Exercise goal ▸
Could you write out the lines below exactly, beginning with the first and finishing with the one that contains "Task: Open the 2"?

Recorded data
============================================================

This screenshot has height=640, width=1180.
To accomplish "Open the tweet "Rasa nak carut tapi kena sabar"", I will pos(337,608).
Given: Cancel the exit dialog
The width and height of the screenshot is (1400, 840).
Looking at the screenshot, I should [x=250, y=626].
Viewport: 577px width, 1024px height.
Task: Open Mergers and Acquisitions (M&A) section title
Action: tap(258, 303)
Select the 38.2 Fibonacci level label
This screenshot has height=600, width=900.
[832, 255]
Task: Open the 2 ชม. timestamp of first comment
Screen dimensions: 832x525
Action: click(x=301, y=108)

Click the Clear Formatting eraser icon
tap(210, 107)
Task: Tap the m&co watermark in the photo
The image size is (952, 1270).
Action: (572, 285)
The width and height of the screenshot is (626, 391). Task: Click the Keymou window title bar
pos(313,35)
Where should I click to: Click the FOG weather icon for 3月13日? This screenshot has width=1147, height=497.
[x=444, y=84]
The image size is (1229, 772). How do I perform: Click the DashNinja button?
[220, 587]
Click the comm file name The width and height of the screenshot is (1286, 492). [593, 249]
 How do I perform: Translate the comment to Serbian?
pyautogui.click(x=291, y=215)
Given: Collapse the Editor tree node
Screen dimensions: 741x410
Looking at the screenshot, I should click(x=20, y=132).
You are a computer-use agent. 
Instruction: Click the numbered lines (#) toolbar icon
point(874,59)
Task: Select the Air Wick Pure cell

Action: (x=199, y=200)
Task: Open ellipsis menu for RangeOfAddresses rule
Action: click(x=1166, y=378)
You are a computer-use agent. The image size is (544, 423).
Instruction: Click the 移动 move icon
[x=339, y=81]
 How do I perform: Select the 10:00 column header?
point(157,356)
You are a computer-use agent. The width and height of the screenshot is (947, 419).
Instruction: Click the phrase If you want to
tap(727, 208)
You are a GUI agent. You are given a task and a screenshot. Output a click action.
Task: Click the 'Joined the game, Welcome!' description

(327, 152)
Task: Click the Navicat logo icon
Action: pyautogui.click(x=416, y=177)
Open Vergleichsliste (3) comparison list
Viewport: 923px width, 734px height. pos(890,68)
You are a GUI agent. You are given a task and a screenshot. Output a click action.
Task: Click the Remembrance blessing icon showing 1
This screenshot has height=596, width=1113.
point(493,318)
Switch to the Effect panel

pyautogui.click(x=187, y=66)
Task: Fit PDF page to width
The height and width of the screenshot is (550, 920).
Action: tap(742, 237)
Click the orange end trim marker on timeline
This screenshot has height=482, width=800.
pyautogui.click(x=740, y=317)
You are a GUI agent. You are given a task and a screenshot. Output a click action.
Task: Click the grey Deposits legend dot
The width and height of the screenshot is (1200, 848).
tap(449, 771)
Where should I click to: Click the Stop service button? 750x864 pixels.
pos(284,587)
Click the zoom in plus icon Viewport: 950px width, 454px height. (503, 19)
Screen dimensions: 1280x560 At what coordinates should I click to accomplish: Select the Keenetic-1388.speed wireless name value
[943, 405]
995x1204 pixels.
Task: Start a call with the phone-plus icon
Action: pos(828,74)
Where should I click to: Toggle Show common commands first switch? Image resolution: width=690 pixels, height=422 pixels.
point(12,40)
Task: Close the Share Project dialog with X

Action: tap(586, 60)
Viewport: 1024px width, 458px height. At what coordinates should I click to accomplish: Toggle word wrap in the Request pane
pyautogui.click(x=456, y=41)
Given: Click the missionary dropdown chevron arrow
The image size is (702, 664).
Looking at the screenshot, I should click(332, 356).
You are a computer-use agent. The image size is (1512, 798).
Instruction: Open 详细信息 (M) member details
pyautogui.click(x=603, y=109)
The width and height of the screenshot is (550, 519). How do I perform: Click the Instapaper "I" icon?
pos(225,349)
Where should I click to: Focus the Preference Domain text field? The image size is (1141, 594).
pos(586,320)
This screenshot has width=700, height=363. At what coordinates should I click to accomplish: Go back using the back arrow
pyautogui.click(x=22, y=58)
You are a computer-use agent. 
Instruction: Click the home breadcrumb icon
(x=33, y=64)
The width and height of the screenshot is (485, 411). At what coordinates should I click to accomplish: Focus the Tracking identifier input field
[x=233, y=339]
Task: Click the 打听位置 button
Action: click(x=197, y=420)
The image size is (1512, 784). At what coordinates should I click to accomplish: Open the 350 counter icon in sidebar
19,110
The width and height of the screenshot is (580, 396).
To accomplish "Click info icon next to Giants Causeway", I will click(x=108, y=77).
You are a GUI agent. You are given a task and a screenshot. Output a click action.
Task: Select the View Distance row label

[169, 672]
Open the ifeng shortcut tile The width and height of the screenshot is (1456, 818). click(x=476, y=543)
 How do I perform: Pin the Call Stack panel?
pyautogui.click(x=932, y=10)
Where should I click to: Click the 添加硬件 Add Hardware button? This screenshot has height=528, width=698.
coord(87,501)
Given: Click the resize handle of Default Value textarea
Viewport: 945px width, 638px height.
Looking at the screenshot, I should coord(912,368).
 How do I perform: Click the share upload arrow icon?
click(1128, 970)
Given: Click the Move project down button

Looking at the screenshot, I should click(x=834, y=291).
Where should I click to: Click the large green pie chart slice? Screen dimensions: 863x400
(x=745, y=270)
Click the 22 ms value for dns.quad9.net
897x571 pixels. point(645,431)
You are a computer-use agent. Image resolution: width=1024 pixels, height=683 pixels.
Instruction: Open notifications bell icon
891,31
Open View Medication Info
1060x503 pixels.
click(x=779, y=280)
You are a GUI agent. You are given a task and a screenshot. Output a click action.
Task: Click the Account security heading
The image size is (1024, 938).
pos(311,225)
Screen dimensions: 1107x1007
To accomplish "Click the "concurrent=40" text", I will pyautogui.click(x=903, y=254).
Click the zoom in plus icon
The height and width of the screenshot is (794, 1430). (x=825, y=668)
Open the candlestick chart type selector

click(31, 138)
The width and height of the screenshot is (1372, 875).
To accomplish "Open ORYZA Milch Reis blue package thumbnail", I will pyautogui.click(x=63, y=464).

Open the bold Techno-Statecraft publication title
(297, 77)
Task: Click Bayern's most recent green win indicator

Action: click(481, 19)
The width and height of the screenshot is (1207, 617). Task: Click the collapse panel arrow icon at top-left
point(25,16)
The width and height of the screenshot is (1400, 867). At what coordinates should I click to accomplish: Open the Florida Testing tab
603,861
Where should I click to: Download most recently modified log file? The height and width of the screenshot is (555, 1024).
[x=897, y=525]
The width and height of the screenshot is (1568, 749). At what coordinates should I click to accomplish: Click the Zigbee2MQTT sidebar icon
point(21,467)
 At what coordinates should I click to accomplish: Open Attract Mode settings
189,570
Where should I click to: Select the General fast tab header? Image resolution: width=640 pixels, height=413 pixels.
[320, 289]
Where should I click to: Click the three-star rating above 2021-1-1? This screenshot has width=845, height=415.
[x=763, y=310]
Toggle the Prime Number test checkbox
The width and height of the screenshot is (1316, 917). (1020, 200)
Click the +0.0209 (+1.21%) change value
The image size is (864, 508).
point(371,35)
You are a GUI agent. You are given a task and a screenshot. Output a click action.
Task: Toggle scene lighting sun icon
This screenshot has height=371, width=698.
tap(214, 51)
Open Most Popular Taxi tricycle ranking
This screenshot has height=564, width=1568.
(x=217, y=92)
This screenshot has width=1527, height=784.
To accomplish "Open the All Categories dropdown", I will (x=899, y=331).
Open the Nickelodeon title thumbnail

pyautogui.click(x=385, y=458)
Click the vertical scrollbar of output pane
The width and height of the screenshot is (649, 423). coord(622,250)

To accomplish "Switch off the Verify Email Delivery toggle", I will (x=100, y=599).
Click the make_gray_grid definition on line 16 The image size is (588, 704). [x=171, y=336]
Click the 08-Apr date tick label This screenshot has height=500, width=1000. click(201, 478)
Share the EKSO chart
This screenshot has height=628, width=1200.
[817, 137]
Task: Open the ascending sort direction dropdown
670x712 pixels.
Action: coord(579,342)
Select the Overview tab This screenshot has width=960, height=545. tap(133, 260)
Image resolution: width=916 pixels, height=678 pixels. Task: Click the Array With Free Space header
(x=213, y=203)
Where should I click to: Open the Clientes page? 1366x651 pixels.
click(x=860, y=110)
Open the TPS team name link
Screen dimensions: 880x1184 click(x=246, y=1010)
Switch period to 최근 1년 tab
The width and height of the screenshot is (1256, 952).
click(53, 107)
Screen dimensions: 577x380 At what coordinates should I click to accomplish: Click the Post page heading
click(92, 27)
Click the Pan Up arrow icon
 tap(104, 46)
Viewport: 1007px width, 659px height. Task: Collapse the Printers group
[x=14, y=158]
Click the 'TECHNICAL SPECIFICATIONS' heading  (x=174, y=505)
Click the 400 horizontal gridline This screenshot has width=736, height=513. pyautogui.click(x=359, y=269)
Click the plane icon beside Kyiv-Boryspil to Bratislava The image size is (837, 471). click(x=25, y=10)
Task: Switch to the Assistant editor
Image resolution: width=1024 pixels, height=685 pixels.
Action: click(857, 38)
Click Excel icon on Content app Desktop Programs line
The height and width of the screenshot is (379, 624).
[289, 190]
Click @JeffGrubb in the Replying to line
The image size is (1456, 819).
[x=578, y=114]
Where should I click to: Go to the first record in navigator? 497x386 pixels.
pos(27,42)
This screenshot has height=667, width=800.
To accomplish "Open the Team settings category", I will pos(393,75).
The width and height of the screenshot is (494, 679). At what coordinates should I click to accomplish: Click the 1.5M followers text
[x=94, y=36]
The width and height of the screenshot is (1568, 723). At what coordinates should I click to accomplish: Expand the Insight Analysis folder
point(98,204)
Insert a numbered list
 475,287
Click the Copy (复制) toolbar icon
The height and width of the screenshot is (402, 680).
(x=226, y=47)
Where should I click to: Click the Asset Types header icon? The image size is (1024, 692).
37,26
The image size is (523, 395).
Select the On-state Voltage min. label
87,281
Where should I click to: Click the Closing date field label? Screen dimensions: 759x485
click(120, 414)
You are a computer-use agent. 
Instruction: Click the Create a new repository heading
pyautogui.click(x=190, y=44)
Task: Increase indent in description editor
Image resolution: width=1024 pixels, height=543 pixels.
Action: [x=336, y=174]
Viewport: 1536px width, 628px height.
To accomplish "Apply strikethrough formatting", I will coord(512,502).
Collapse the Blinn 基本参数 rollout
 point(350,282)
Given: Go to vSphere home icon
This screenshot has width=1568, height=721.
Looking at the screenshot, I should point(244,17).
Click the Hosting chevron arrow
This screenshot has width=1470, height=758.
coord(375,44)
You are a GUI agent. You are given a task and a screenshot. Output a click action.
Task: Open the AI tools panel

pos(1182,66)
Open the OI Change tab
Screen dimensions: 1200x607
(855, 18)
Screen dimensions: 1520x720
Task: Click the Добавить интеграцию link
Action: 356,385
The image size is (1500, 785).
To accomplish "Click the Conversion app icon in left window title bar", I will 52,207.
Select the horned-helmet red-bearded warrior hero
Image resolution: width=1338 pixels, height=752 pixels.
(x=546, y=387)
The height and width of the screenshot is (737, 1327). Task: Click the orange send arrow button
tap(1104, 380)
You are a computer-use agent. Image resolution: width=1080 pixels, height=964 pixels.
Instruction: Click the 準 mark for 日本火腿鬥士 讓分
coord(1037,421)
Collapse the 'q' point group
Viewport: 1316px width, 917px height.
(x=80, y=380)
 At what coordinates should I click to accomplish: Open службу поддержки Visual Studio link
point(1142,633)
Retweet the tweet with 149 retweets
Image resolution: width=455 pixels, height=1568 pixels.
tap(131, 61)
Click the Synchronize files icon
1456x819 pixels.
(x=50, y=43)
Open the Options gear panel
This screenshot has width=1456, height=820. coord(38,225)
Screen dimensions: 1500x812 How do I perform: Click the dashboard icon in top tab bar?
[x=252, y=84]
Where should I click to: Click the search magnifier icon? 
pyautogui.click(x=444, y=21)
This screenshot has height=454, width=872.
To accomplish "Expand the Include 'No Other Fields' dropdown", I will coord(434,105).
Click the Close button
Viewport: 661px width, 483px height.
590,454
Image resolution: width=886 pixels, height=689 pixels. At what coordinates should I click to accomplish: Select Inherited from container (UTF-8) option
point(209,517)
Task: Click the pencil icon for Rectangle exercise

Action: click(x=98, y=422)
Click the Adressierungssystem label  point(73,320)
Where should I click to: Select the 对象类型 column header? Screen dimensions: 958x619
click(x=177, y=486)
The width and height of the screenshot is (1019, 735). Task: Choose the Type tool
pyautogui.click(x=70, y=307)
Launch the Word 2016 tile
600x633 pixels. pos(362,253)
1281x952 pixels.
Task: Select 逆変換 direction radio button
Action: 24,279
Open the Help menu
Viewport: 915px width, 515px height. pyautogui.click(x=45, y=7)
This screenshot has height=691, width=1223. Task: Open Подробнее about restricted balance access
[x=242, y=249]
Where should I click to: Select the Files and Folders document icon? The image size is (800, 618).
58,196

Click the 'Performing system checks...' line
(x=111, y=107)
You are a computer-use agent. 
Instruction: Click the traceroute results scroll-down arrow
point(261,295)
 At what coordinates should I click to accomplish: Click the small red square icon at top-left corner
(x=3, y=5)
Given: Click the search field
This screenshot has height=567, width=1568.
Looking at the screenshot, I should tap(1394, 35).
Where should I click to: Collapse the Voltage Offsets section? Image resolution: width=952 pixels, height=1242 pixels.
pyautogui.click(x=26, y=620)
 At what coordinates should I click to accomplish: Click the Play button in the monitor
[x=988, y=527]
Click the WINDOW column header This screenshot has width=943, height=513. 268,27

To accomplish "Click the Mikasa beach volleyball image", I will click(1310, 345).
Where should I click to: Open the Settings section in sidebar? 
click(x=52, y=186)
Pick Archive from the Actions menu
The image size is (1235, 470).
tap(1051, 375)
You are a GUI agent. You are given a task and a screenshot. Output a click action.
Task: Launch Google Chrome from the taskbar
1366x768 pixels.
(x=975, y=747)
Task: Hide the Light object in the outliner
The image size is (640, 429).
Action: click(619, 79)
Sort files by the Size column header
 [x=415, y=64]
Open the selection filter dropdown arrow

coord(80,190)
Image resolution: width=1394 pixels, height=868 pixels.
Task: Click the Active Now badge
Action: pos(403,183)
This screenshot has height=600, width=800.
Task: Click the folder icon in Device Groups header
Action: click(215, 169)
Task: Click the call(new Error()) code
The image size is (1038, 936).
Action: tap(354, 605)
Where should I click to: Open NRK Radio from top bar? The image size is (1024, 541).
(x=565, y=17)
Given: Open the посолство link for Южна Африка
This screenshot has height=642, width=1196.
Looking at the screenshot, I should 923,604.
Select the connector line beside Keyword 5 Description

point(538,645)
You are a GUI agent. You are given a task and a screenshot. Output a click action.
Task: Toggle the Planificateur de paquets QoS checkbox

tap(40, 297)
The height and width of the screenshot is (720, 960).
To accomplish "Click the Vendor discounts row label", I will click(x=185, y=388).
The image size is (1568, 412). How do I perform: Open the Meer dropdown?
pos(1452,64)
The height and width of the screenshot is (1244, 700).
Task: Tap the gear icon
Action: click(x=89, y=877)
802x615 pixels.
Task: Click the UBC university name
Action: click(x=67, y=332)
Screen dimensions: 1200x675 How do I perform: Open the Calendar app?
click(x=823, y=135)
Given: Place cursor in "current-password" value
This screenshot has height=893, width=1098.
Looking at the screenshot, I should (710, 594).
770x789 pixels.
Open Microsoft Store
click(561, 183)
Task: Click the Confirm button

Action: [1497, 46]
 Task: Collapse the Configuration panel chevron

============================================================

Problem solution ▸
This screenshot has height=640, width=1180.
To accomplish "Open the tweet "Rasa nak carut tapi kena sabar"", I will pos(337,608).
Given: Cancel the exit dialog
The width and height of the screenshot is (1400, 840).
Looking at the screenshot, I should [x=250, y=626].
Viewport: 577px width, 1024px height.
Task: Open Mergers and Acquisitions (M&A) section title
Action: tap(258, 303)
Select the 38.2 Fibonacci level label
This screenshot has height=600, width=900.
[832, 255]
Task: Open the 2 ชม. timestamp of first comment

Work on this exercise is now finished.